With age may come wisdom, but it also brings an assortment of issues with your body: wrinkles, joint pain, age spots, even cataracts.

And, when you pass 40, usually presbyopia.

Presbyopia is a natural consequence of aging, this time of the eye. Presbyopia is not a disease; it is the loss of the eye’s ability to change its focus in able to see objects that are near. It generally starts to appear at the age of 40 in most people.

In your youth, the lens in your eye is soft and flexible; it changes shape easily, which is how you focus on objects both up close and far away. But, after you turn 40, the lens becomes less flexible, more rigid. It can’t change shape as easily as it did in your younger days, so it becomes much more difficult to see things at close range, such as when reading. Almost everyone develops presbyopia.

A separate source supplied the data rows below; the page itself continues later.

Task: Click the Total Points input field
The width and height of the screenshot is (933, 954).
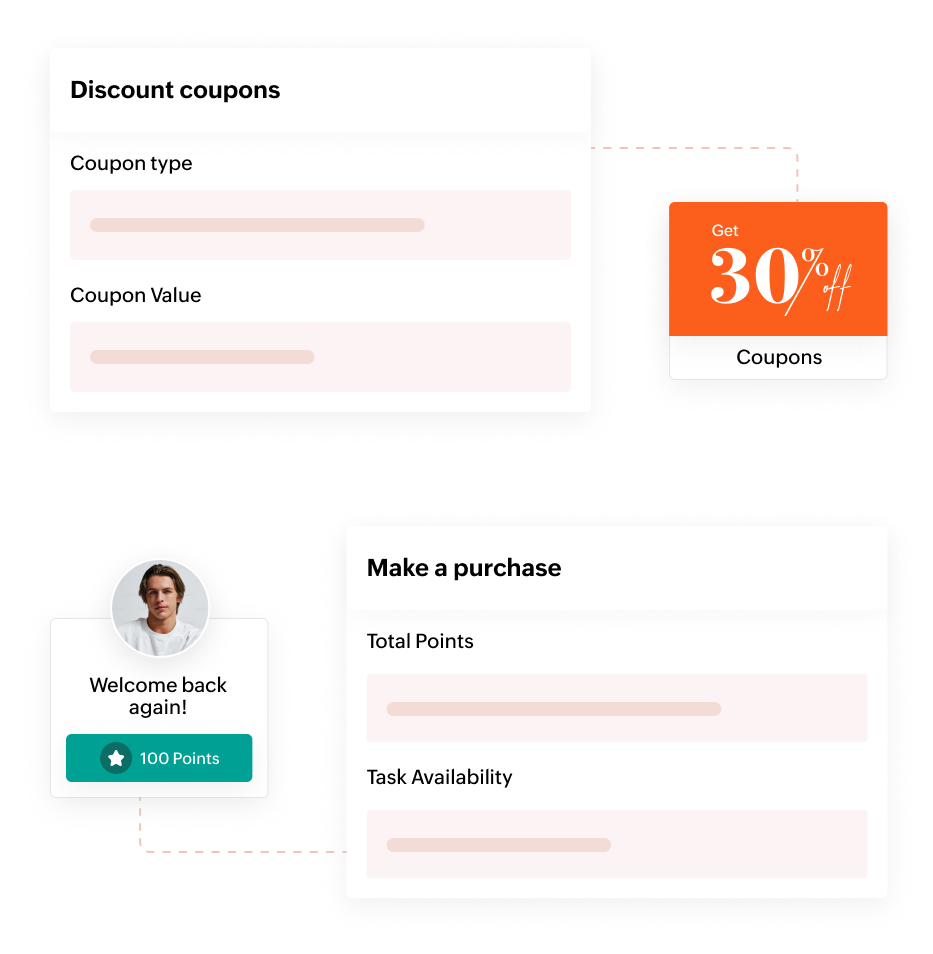Action: click(x=616, y=708)
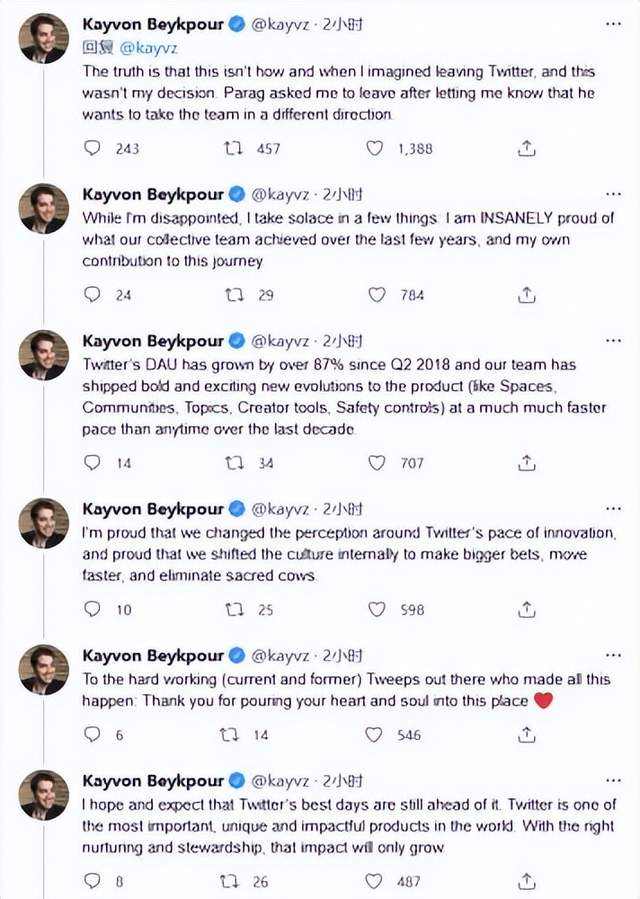Reply to the tweet with 243 replies

(92, 148)
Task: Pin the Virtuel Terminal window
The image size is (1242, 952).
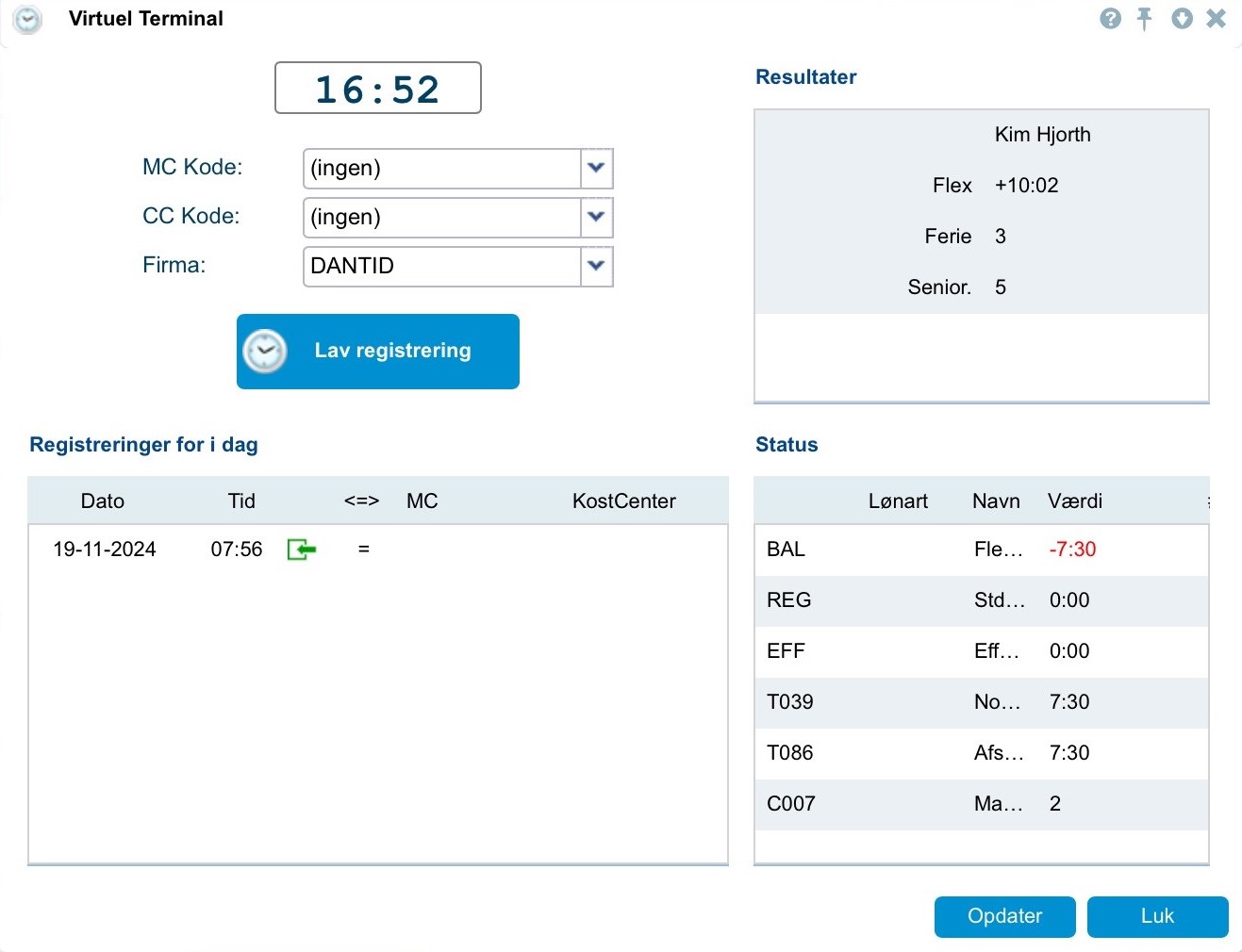Action: (1145, 19)
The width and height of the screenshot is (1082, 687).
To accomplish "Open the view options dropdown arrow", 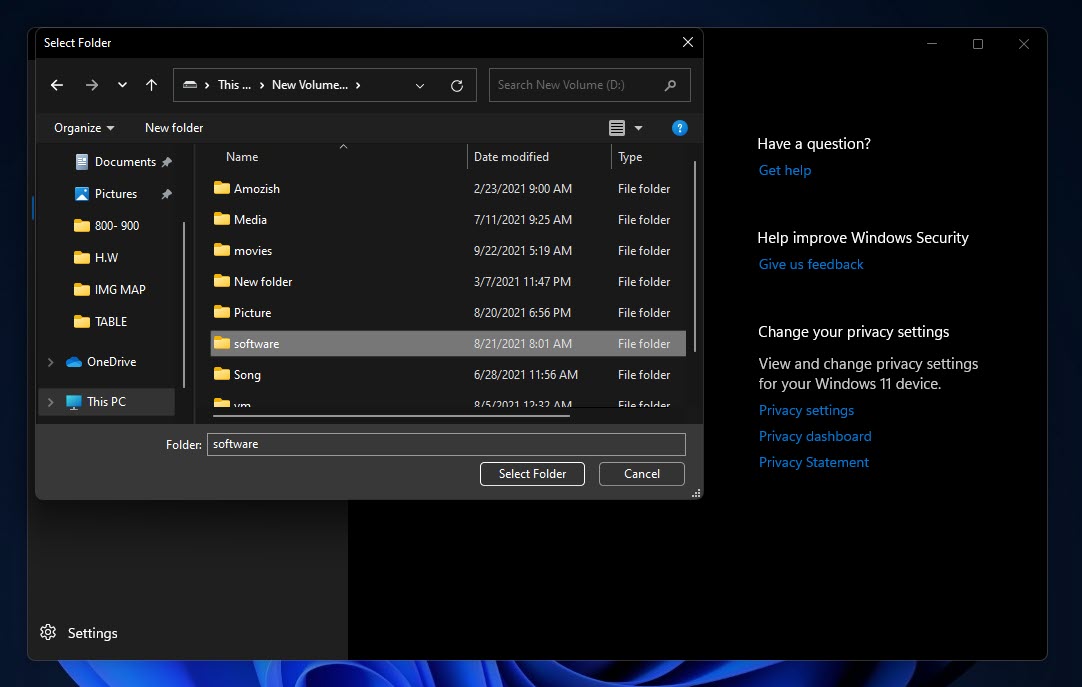I will pyautogui.click(x=639, y=128).

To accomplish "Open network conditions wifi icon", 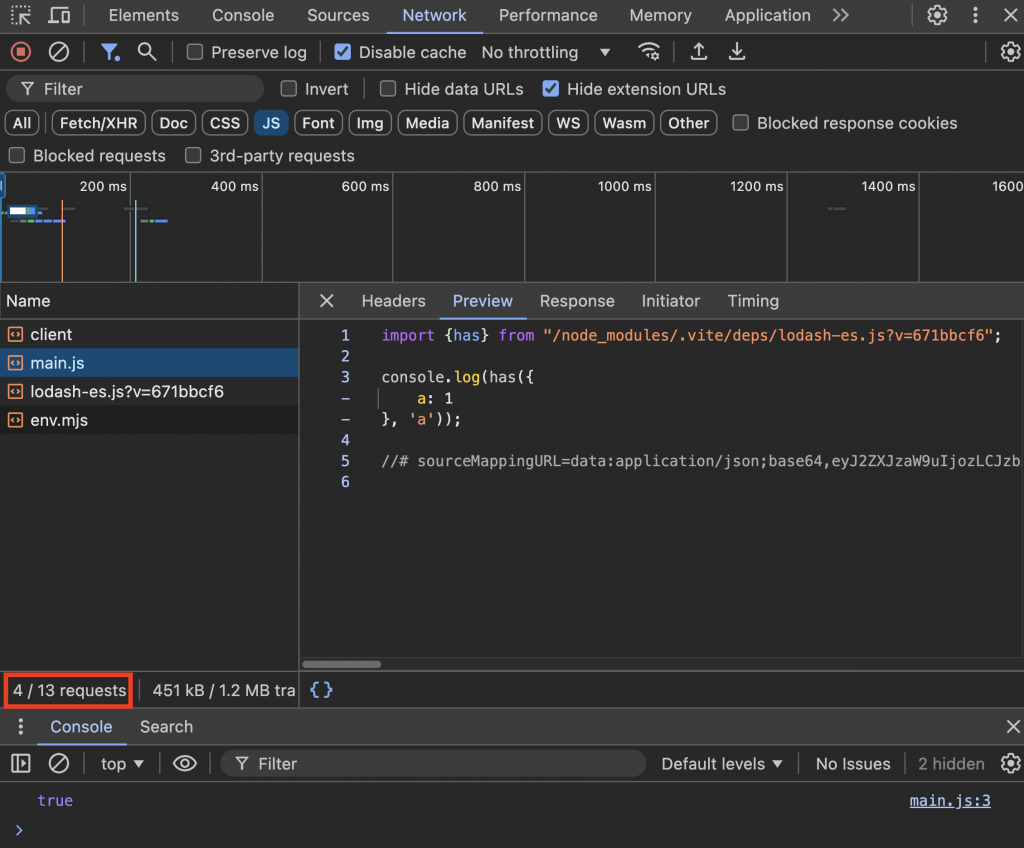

Presbyopia is often confused with farsightedness (hyperopia), but the two are different conditions. When the lens of the eye loses flexibility with age, that is presbyopia. When the natural shape of the eyeball (the eye is shorter than normal or has a cornea that is too flat) causes light rays to bend incorrectly once they enter the eye, that is hyperopia. The results of the two conditions are similar — inability to see up close without correction — but hyperopia can be present at birth, while presbyopia develops after 40. Hyperopia often has genetic tendencies, while presbyopia is common throughout the population.

If you’re over 40 you’re familiar with the symptoms of presbyopia. To read a menu, you have to hold it away at arm’s length. When you attempt to read something at a normal distance it is blurred. If you do close work, such as reading or computer work, you get headaches or eyestrain.

It’s easy to determine if you have presbyopia in a normal eye exam. A phoropter is used to measure the amount of refractive error you have and to choose the proper prescription to correct that error. If you’ve ever had an eye exam you know the phoropter, the instrument where the optometrist has you look through the eyepieces at an eye chart and constantly is changing the lenses on the front and asking if it improves or lessons your view.

Presbyopia cannot be cured, but it can be easily corrected. Most people simply opt for standard drugstore reading glasses, having a few pairs around the house wherever they may need to do some reading.